Recorded information>
···

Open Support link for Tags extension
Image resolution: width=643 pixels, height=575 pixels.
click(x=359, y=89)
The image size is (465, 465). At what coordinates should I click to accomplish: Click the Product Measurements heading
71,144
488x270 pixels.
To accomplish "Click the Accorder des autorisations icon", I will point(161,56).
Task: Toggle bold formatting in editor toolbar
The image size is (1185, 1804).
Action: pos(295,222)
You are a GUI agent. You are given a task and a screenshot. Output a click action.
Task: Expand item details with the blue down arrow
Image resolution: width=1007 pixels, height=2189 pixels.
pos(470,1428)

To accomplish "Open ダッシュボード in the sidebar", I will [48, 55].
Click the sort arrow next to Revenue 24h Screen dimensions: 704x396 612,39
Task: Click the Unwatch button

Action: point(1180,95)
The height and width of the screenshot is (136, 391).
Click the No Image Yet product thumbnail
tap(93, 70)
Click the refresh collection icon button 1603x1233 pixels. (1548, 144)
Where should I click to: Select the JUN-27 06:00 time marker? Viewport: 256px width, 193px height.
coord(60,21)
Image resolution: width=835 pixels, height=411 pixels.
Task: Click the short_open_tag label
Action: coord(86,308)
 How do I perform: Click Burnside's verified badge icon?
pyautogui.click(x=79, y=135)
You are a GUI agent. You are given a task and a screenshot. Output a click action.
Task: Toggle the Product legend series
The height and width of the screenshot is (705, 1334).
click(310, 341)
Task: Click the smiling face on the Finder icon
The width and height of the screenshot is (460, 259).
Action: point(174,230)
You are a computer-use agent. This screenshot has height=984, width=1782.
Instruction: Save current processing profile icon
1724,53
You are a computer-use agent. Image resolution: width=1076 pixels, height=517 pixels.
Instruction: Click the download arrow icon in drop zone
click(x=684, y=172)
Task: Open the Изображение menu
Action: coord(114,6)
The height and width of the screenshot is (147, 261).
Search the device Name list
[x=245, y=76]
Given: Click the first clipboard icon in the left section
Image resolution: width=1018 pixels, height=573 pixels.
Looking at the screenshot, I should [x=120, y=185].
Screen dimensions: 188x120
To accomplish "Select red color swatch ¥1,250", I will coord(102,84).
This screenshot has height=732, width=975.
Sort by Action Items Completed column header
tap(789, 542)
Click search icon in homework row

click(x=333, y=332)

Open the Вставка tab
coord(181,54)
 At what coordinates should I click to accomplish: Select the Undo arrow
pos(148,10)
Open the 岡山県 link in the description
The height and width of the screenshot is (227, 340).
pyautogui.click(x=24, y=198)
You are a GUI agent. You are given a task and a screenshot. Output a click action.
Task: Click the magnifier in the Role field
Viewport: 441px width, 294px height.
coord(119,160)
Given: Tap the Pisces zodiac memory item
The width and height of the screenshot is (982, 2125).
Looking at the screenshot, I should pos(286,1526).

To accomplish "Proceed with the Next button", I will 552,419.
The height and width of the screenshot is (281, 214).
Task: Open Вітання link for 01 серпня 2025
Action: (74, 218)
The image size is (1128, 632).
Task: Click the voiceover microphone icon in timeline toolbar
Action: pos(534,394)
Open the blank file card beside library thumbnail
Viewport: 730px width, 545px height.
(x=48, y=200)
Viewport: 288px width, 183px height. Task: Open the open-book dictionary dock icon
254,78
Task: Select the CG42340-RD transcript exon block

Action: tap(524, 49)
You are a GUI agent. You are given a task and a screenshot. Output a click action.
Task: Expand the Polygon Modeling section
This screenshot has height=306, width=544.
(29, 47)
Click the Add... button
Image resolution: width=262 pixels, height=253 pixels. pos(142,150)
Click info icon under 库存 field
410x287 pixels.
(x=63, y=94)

···

Given instruction>
Arrange the part of the records that opens with the line containing "Task: Click the Unwatch button" and closes with the line containing "pyautogui.click(x=24, y=198)" as a JSON list of strings, one string per line, leaving out blank lines.

Solution to this task>
[
  "Task: Click the Unwatch button",
  "Action: point(1180,95)",
  "The height and width of the screenshot is (136, 391).",
  "Click the No Image Yet product thumbnail",
  "tap(93, 70)",
  "Click the refresh collection icon button 1603x1233 pixels. (1548, 144)",
  "Where should I click to: Select the JUN-27 06:00 time marker? Viewport: 256px width, 193px height.",
  "coord(60,21)",
  "Image resolution: width=835 pixels, height=411 pixels.",
  "Task: Click the short_open_tag label",
  "Action: coord(86,308)",
  " How do I perform: Click Burnside's verified badge icon?",
  "pyautogui.click(x=79, y=135)",
  "You are a GUI agent. You are given a task and a screenshot. Output a click action.",
  "Task: Toggle the Product legend series",
  "The height and width of the screenshot is (705, 1334).",
  "click(310, 341)",
  "Task: Click the smiling face on the Finder icon",
  "The width and height of the screenshot is (460, 259).",
  "Action: point(174,230)",
  "You are a computer-use agent. This screenshot has height=984, width=1782.",
  "Instruction: Save current processing profile icon",
  "1724,53",
  "You are a computer-use agent. Image resolution: width=1076 pixels, height=517 pixels.",
  "Instruction: Click the download arrow icon in drop zone",
  "click(x=684, y=172)",
  "Task: Open the Изображение menu",
  "Action: coord(114,6)",
  "The height and width of the screenshot is (147, 261).",
  "Search the device Name list",
  "[x=245, y=76]",
  "Given: Click the first clipboard icon in the left section",
  "Image resolution: width=1018 pixels, height=573 pixels.",
  "Looking at the screenshot, I should [x=120, y=185].",
  "Screen dimensions: 188x120",
  "To accomplish \"Select red color swatch ¥1,250\", I will coord(102,84).",
  "This screenshot has height=732, width=975.",
  "Sort by Action Items Completed column header",
  "tap(789, 542)",
  "Click search icon in homework row",
  "click(x=333, y=332)",
  "Open the Вставка tab",
  "coord(181,54)",
  " At what coordinates should I click to accomplish: Select the Undo arrow",
  "pos(148,10)",
  "Open the 岡山県 link in the description",
  "The height and width of the screenshot is (227, 340).",
  "pyautogui.click(x=24, y=198)"
]